= Natalia Gippius =

Natalia Aleksandrovna Gippius (Russian: Гиппиус, Наталья Александровна), 1905–1994, was a Soviet painter and graphic artist.

== Biography ==
Natalia Aleksandrovna Gippius was born in 1905 in St. Petersburg in a family with long traditions in the arts. Her aunt was the famous poet Zinaida Gippius, and her other aunt was also a painter, and studied with Ilya Repin.

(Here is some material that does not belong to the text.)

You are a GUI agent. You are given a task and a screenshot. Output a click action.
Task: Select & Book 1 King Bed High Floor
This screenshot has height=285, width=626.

After attending a specialized art school in Perm (1924–1928), Natalia Gippius was admitted in the VKhuTeIn-Polygraphic Institute of Moscow in 1928, and studied under D. Moore, A. Deineka, N. Udaltsova, M. Rodionov and K. Istomin. At the VKhuTeIn she met her future husband, Konstantin Lekomtsev, a very talented portrait painter. After graduating in 1935, she did the typical road-show for a Soviet artist in the 1930s. She travelled around in the Soviet Union, depicting the construction of socialism in Mordovia, Kuban, Altai, and Saransk. She painted female tractor brigades, collective farms and army hospitals, often with a distinct inspiration from the 1920s Avant-garde.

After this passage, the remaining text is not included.